Arsenal and the Donnarumma mistake: how one moment changed the match
The arsenal of pressure, movement, and timing that Arsenal brought to the Etihad was clear long before the score levelled. In a game that already felt like it had moved through several phases, one heavy touch from Gianluigi Donnarumma changed the mood and gave Arsenal the opening they had been waiting for.
What changed the rhythm of the match?
Manchester City had been in control for stretches, with 68% possession in the previous 10 minutes and a series of attacks built through the left side and the middle. Jeremy Doku had already stood out as City’s most consistent threat, while Nico O’Reilly offered balance and composure in tight spaces. But Arsenal were refusing to drift away. They were more aggressive without the ball, and that pressure mattered.
The equaliser came when Nunes played the ball back to Donnarumma near the edge of the six-yard box. The goalkeeper took a slightly heavy touch and was pressed immediately by Kai Havertz. Donnarumma tried to clear, but Havertz charged the ball down and it ricocheted into the net. The goal was messy, but it was also earned by Arsenal’s intensity.
Why did Arsenal’s approach matter so much?
Arsenal’s response showed a side of the team that was not only reactive but assertive. They had already been described in the match as “far more aggressive without the ball, ” and that detail framed the equaliser. The move did not come from a long passing sequence or a moment of individual flourish. It came from pressure, position, and a willingness to challenge City high enough to force an error.
That mattered because City had looked ready to take over. Rodri, Cherki, Doku, and Haaland were all involved in passages that suggested control might turn into a lead. Yet Arsenal remained present in the contest, and their willingness to defend with force changed the balance. In matches at this level, small details can decide whether a team survives pressure or gets pinned back. Here, Arsenal found a way to make City uncomfortable.

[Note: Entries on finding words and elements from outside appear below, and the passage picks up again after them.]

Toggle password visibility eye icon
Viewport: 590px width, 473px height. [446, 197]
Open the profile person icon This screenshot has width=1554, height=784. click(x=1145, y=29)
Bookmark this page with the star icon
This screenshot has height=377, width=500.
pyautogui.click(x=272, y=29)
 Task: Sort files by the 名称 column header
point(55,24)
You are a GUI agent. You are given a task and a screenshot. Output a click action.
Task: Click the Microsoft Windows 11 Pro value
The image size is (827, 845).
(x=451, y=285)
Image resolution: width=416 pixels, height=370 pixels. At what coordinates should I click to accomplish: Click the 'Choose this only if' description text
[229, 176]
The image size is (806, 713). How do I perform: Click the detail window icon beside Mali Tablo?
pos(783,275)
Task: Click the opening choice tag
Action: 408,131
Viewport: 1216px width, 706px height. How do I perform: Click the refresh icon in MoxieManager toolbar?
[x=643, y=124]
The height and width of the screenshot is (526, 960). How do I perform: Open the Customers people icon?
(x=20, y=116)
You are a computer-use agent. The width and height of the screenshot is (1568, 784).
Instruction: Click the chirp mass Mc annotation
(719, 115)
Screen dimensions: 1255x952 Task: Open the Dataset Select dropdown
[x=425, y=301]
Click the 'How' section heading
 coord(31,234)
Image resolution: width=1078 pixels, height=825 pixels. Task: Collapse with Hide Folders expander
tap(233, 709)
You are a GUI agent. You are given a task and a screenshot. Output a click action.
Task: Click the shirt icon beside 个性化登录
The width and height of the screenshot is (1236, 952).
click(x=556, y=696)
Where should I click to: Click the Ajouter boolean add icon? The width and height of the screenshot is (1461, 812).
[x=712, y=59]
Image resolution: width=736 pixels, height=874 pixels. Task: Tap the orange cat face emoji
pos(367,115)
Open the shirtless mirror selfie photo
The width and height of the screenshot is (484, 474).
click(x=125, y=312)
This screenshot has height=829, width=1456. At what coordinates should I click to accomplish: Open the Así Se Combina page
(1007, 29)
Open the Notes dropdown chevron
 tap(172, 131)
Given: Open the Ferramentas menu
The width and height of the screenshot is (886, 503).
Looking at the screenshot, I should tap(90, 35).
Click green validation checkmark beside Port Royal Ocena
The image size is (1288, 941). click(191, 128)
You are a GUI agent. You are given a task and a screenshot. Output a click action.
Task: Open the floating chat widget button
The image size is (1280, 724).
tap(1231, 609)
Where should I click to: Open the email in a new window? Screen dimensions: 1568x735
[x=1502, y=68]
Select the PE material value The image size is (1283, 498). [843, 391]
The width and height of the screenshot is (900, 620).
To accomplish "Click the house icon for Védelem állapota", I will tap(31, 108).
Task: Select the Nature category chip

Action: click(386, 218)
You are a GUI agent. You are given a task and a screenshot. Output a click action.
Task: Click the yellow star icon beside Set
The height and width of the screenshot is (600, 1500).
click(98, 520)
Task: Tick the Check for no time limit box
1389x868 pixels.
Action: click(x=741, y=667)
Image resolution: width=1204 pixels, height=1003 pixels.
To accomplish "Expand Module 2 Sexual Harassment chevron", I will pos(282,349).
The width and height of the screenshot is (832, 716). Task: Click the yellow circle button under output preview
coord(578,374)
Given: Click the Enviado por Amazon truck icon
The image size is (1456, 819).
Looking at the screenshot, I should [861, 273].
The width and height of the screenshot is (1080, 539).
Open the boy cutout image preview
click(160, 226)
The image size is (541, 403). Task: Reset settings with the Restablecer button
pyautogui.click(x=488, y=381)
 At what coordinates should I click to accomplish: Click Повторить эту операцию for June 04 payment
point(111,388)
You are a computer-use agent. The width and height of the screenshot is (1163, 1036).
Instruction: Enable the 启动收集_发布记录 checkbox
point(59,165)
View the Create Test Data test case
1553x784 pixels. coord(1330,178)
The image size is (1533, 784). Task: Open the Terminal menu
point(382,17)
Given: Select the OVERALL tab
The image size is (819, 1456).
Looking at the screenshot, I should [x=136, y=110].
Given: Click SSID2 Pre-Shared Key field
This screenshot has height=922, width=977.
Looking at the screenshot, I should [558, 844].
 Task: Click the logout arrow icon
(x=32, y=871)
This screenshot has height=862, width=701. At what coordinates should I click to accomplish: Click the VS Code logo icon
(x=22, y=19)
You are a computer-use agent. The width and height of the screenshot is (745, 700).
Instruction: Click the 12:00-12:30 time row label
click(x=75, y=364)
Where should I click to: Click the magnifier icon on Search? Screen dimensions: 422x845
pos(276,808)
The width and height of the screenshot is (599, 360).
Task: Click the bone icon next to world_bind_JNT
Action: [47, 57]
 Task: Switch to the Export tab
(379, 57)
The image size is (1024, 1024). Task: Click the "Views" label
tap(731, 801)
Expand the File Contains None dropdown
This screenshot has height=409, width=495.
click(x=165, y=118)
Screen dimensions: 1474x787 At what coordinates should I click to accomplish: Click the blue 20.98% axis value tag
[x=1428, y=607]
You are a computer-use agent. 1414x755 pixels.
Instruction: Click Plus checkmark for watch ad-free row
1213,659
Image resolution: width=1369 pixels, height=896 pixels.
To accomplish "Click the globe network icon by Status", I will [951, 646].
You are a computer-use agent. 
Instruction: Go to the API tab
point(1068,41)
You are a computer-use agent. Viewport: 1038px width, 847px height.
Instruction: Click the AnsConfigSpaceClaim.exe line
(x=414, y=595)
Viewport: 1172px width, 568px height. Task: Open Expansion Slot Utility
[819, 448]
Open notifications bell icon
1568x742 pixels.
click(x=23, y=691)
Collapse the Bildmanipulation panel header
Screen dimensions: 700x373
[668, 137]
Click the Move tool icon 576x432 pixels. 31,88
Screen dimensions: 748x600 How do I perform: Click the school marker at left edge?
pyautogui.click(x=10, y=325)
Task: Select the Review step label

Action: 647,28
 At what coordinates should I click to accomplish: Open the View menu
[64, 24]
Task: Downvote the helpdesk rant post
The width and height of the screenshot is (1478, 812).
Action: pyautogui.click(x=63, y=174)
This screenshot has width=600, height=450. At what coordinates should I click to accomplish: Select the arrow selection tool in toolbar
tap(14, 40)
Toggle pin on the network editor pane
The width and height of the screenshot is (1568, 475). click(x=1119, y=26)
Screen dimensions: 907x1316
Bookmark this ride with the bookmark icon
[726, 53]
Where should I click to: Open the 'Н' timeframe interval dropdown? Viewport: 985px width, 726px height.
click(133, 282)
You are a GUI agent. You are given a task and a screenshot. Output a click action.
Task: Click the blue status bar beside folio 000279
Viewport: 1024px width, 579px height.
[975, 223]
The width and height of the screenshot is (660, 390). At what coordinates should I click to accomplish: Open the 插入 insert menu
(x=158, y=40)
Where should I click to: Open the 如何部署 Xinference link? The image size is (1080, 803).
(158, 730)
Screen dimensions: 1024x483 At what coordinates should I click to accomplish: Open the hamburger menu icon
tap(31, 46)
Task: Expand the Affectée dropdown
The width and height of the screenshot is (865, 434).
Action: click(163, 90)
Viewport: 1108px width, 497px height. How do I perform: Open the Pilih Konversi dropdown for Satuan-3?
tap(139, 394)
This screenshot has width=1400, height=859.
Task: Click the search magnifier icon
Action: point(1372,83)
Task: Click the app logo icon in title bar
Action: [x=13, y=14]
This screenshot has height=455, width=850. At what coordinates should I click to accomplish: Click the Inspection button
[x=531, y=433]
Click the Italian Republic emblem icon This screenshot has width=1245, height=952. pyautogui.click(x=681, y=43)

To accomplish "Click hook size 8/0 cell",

The moment also showed how fragile control can be. City’s passing and possession had created danger, but the decisive event was not a fine attacking pattern. It was a lapse under pressure. That is what made the equaliser feel so significant: it did not arrive against the run of play in a simple sense, but it did arrive from the kind of mistake that can reset a match instantly.
How did City react after the setback?
City did not disappear from the game. O’Reilly continued to influence play, cutting inside and finding space in the inside-left channel. Doku kept forcing the issue, including one sharp run that led to a booking for Mosquera after a pull back. Haaland was still involved in chances, though one break ended with an overhit pass and another with a shot missed down the left side.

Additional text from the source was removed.